WHAT IS EXPECTED
The lines to retype run from the one containing "Task: Open the Files app in shelf" through the end of the listing below. Reproduce them exactly, leaving out pictures.
RECORDS PROVIDED Start Marker
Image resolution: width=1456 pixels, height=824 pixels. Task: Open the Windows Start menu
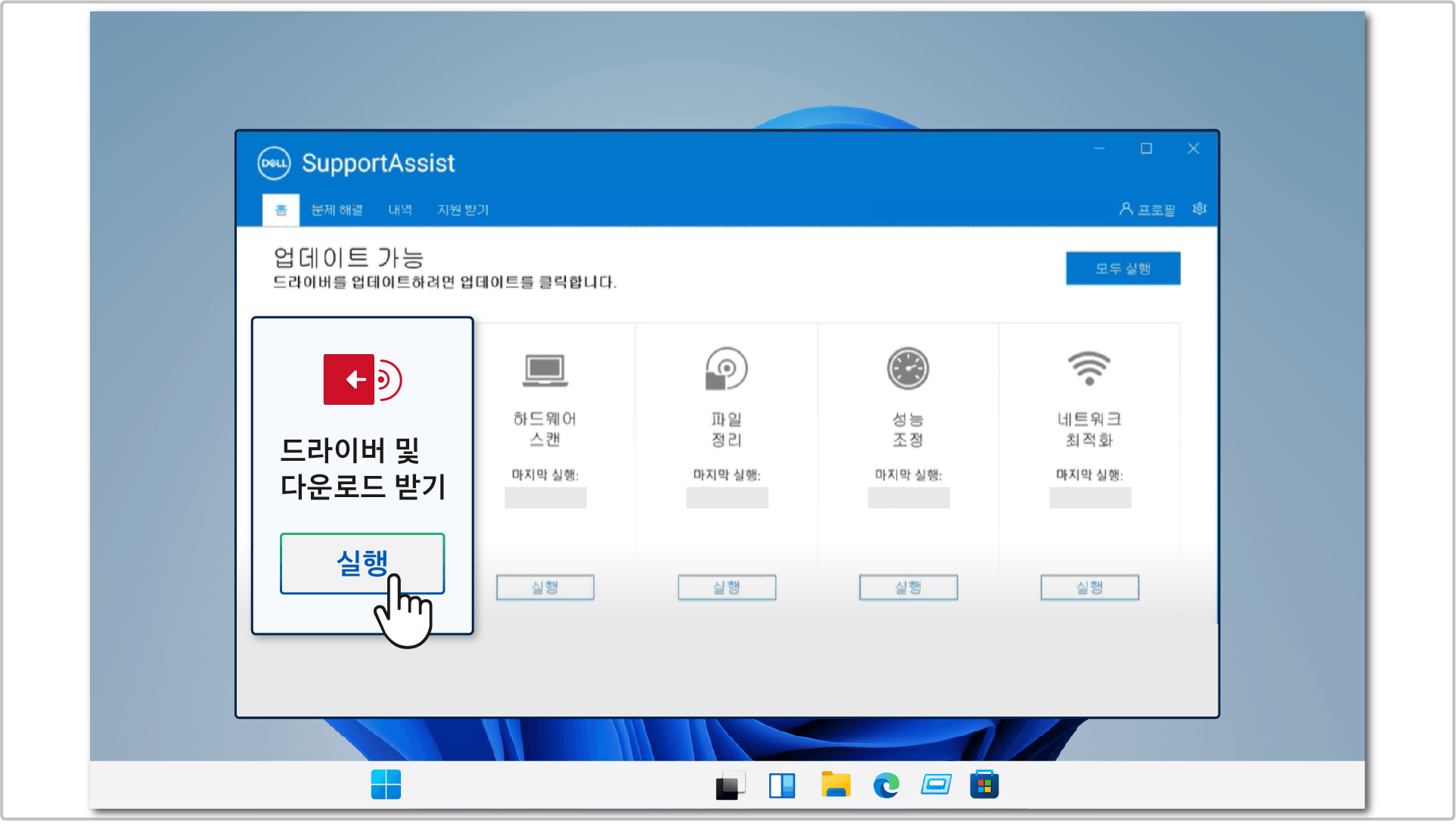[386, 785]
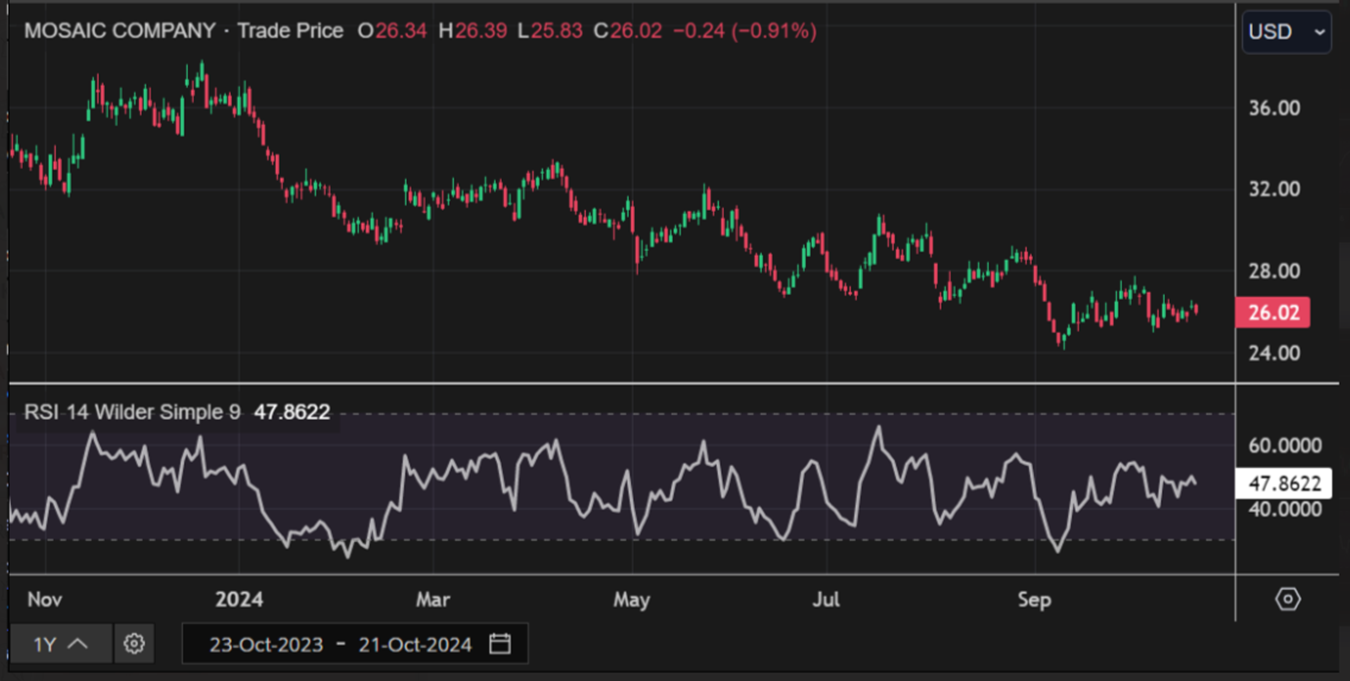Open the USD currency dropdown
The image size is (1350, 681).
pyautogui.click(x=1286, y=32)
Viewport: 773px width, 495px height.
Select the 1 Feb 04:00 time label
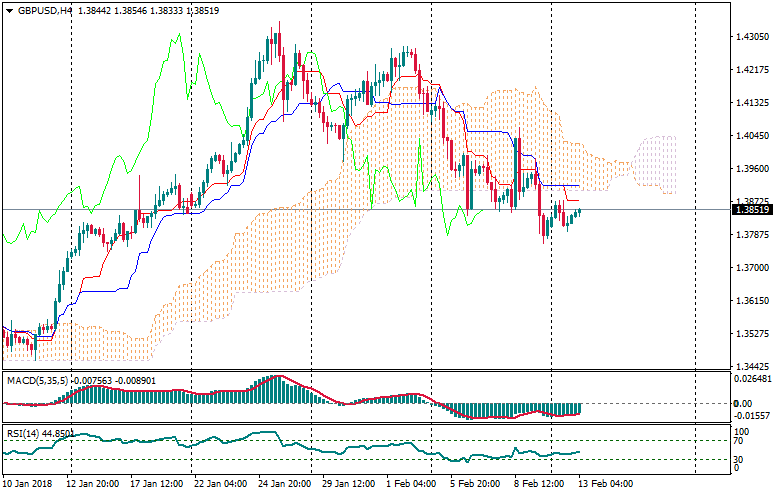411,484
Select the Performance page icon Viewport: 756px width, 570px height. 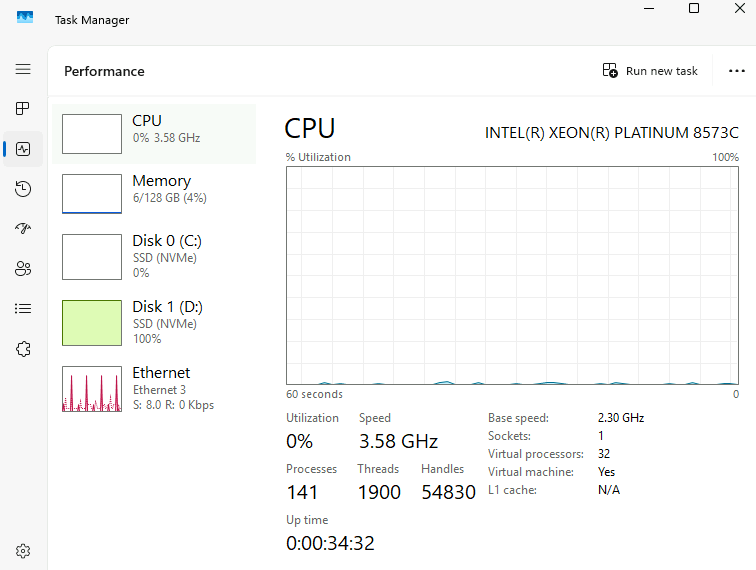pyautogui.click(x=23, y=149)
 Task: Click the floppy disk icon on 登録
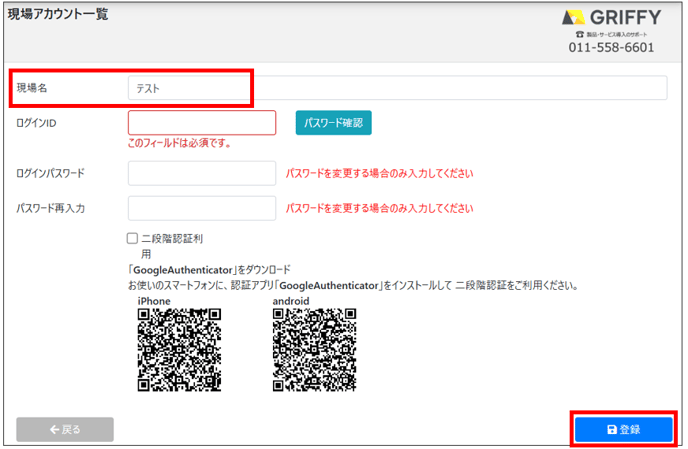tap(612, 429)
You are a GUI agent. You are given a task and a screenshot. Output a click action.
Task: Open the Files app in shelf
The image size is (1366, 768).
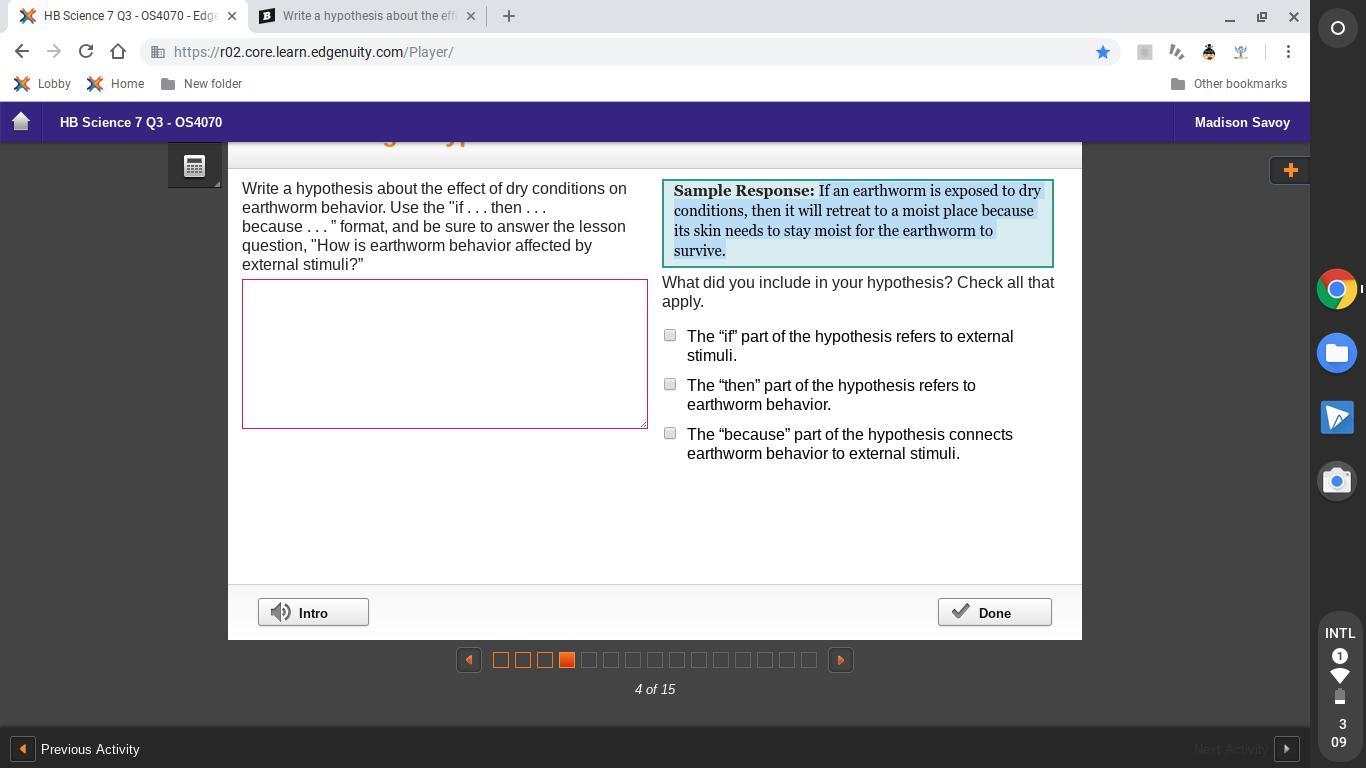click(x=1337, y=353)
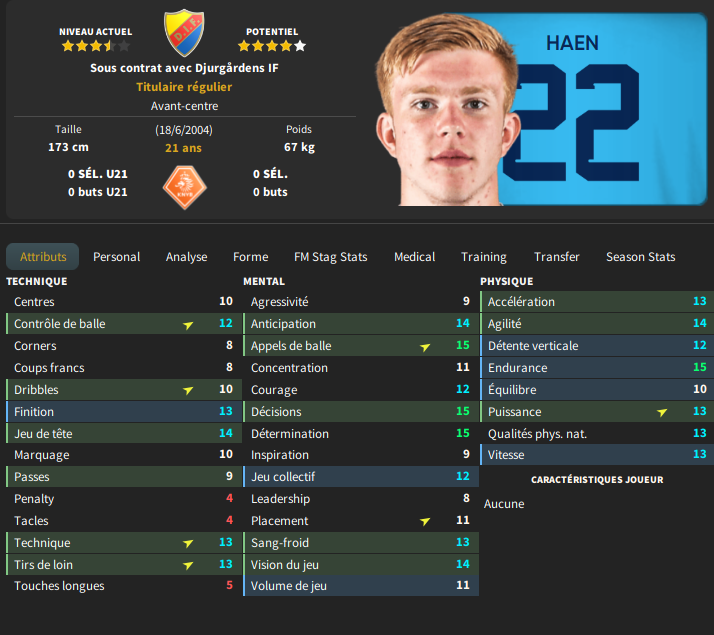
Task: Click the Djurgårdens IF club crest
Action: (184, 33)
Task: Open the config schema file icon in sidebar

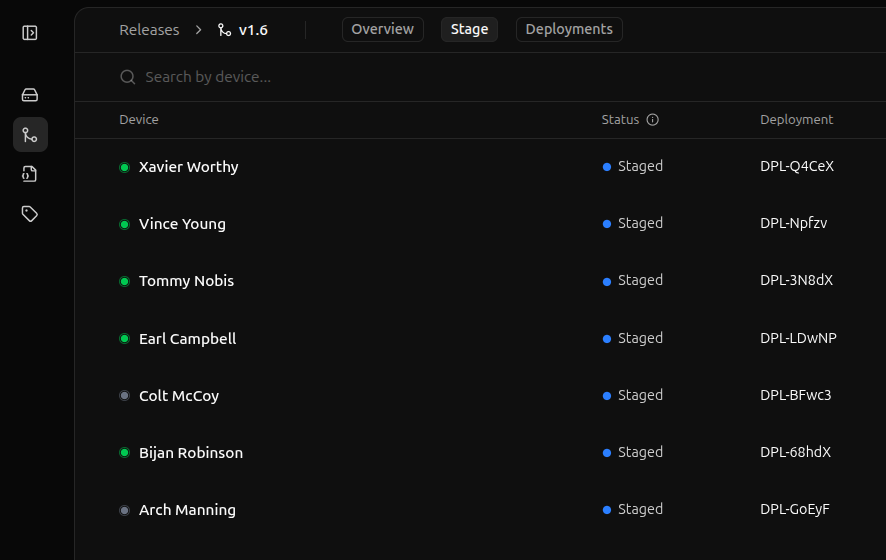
RECORDS PROVIDED End Marker
OUTPUT
Task: Open the Files app in shelf
The image size is (1366, 768).
click(x=1337, y=353)
Task: Click the Djurgårdens IF club crest
Action: (184, 33)
Task: Open the config schema file icon in sidebar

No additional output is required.